Ia menjelaskan, pembangunan Pelabuhan Kijing telah melalui kajian dan studi kelayakan yang komprehensif, termasuk inventarisasi berbagai potensi dampak yang akan muncul, seperti kemacetan lalu lintas, fluktuasi harga, hingga dampak terhadap perusahaan di sekitar kawasan pelabuhan.
"Semua itu sudah dikaji sebelum Kijing dibangun. Biaya pembangunannya juga sangat besar dari APBN, bukan uang kecil, jadi kalau sekarang muncul persoalan, itu sebenarnya sudah masuk dalam kajian awal dan bukan hal yang luar biasa," tuturnya.
Menurut Krisantus, sudah menjadi keharusan bagi Pelindo untuk segera memfungsikan Pelabuhan Kijing sebagai pelabuhan internasional, sementara Pelabuhan Dwikora difokuskan untuk pelayanan domestik.
Ia pun berharap Gubernur Kalimantan Barat dapat menerbitkan peraturan gubernur yang mengatur secara tegas peruntukan kedua pelabuhan tersebut.
"Pelabuhan Dwikora untuk domestik, Pelabuhan Kijing untuk internasional. Ini penting agar penataan pelabuhan lebih jelas dan tertib," katanya.
Terkait persoalan kemacetan di sekitar Pelabuhan Dwikora, Krisantus menilai kondisi tersebut sudah tidak layak dipertahankan. Ia menyebut kemacetan dan kecelakaan lalu lintas kerap terjadi akibat aktivitas pelabuhan di kawasan perkotaan.
"Kalau macet, itu konsekuensi pembangunan. Ke depan, kebutuhan jalan tol juga menjadi keharusan," ujarnya.
Ia bahkan mengusulkan pembangunan jalan tol dengan memanfaatkan jalur bantaran Sungai Kapuas agar memudahkan pembebasan lahan dan menekan biaya ganti rugi.

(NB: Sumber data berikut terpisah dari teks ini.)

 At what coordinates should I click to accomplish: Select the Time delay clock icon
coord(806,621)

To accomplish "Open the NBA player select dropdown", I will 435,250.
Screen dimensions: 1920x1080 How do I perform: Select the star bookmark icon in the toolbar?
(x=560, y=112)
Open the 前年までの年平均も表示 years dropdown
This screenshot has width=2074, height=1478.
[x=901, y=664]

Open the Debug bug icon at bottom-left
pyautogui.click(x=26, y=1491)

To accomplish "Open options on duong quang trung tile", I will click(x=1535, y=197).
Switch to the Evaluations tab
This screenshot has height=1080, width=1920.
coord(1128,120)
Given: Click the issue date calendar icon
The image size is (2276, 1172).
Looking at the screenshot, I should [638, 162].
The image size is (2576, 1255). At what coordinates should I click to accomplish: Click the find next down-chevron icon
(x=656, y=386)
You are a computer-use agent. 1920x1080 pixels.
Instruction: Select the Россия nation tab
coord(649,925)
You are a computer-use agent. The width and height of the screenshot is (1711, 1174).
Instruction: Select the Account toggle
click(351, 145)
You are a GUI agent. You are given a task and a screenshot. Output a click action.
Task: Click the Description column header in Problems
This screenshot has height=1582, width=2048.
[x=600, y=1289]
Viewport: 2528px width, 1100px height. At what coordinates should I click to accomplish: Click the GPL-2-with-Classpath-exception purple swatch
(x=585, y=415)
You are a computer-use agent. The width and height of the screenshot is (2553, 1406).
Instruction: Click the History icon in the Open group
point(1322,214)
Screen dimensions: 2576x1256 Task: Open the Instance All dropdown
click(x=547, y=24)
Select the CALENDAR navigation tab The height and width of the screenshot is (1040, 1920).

Krisantus juga menyoroti kerugian ekonomi yang selama ini dialami Kalimantan Barat akibat aktivitas ekspor komoditas unggulan, seperti sawit dan tambang, yang masih melalui pelabuhan di luar daerah.
"Selama puluhan tahun kita rugi. Ekspor sawit dan tambang Kalbar tercatat lewat Dumai dan Tanjung Priok, sehingga DBH-nya masuk ke daerah lain. Padahal sawit dan tambang itu ada di Kalimantan Barat," kata Krisantus.
Ia menyatakan, gagasan pemindahan pelabuhan internasional ke Kijing telah berulang kali disampaikan kepada Gubernur Kalbar sejak awal masa jabatannya, sejalan dengan arahan Presiden agar daerah mampu mandiri secara fiskal.
"Daerah diminta mandiri, memaksimalkan sumber daya alamnya. Itu butuh kepemimpinan yang kreatif, inovatif, kolaboratif, dan berorientasi pada keuntungan daerah," katanya.
Menanggapi kekhawatiran terkait potensi hilangnya lapangan pekerjaan akibat pemindahan aktivitas pelabuhan, Krisantus menilai hal tersebut tidak beralasan.
"Jarak Pontianak ke Kijing hanya sekitar satu setengah jam. Itu bukan hambatan. Pekerjaan tidak hilang, hanya berpindah lokasi," katanya.
Ia menegaskan, dengan besarnya anggaran yang telah dikeluarkan negara untuk membangun Pelabuhan Kijing, fasilitas tersebut harus segera difungsikan secara optimal demi kepentingan ekonomi dan kesejahteraan masyarakat Kalimantan Barat.